The most joyous note for me last night besides the medley was the well deserved disbursement of wig boy. Week after week, the judges warned him he was inauthentic, but he still persisted with the fake rocker routine. To add insult to injury, he even wore a wig during his performance. So much for him and America made the right choice.
That will be the last time we'll have to see his ugly do-rags and bad attitude. No one appreciates some one so dense that he thinks he can deceive America into believing such an outrageous fraud as his rocker routine. After Milly Vanilli, America won't be fooled again. So Robbie Carrico can drag race his way to Vegas and join all the other impersonators. Old ladies with troll dolls at the slots and all you can eat buffets may be more amenable to his noxious charms than the suave and sophisticated American Idol audience.
Next week, the Top 16 will sing for us and the Top 12 will finally be revealed. At this point, Giggles is the odds on favorite, but anything can happen in this competition. Who would have thought that Idol would finally get the rights from the Lennon-McCartney song book? I guess the gloved pedophile who walks around pre-schools with his nose in his pocket and adorned in sparkles needs the cash now that the Neverland ranch is being foreclosed upon. Let's hope the Producers don't plan to move Idol Camp to that den of iniquity.
On the other hand, I can't wait to hear Ruben's new song on March 11 when the Top 12 perform, not to mention another Idol Gives Back Week on April 9th. But who really cares about Brad Pitt being there? I found it far more exciting that Carrie Underwood is returning along with Daughtry, not to mention Miley Cyrus and Mimi.
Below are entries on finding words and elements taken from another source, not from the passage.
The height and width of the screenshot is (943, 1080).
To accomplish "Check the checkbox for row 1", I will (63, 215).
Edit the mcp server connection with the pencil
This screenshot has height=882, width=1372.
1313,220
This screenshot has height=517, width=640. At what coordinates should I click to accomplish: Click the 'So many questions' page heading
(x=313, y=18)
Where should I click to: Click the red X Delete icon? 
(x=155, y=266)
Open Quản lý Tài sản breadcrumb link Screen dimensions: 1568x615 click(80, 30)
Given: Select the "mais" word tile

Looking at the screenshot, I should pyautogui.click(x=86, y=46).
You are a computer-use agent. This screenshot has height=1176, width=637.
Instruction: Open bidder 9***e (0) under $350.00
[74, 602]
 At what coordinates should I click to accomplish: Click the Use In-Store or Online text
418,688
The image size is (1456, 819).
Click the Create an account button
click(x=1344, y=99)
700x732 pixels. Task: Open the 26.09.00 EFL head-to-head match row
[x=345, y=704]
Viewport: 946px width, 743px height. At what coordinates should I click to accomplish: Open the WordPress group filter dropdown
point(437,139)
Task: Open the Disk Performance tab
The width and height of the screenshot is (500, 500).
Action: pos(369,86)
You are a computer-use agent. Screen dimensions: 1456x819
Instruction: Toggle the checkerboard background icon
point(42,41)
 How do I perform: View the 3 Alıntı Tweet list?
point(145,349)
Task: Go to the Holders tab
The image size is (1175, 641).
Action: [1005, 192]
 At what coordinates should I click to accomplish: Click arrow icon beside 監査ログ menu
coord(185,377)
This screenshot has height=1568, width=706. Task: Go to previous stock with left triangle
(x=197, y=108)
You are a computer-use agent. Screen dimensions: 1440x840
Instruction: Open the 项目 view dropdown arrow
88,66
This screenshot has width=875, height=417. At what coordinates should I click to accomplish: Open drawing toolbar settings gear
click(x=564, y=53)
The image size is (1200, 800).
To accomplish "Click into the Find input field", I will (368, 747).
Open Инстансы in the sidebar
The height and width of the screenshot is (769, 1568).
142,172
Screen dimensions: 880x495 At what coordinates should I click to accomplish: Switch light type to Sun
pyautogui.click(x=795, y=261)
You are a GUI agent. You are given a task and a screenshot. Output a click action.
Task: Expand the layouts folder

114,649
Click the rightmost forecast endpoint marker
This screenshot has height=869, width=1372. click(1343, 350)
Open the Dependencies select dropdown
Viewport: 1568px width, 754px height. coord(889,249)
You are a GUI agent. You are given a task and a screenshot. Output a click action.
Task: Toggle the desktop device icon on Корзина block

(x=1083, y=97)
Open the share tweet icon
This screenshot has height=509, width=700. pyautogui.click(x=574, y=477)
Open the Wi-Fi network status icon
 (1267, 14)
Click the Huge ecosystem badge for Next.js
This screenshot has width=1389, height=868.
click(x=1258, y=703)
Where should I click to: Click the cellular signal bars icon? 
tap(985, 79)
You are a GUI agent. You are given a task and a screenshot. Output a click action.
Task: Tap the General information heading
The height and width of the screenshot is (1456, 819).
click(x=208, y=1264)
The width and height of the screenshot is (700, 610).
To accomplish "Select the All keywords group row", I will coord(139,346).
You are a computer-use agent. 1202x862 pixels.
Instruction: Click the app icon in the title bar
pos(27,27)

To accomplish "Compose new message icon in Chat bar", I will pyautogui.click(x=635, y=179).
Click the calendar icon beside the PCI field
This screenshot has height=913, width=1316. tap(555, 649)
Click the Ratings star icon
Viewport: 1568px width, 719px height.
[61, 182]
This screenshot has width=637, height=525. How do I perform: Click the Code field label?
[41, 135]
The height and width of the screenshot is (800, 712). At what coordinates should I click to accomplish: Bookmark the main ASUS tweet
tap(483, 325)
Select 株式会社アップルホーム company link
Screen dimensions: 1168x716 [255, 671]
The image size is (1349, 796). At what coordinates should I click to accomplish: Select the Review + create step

As for Pitt, why doesn't he stick to collecting an entourage of children from foreign countries while his lovely mate sticks her tongue down her brother's throat. Those two are so overplayed along with all these other Hollywood assholes who pluck babies from the wombs of Third World mothers so that they can prove how wonderfully beneficent they are. These self-indulgent scum have no place in this competition and I hope that when they are sashaying around Africa buying children like Ferrangamo shoes and gas guzzling limousines that someone sticks them with an infected needle.
Idol, unlike these fools, once again will put money behind its words and help the less unfortunate without the assistance of a morally depraved federal government that has created the conditions in our inner cities so that the Party of the Left can have a permanent constituency of losers that they can ply with food stamps and subsidies along with vacations at the nearest prison.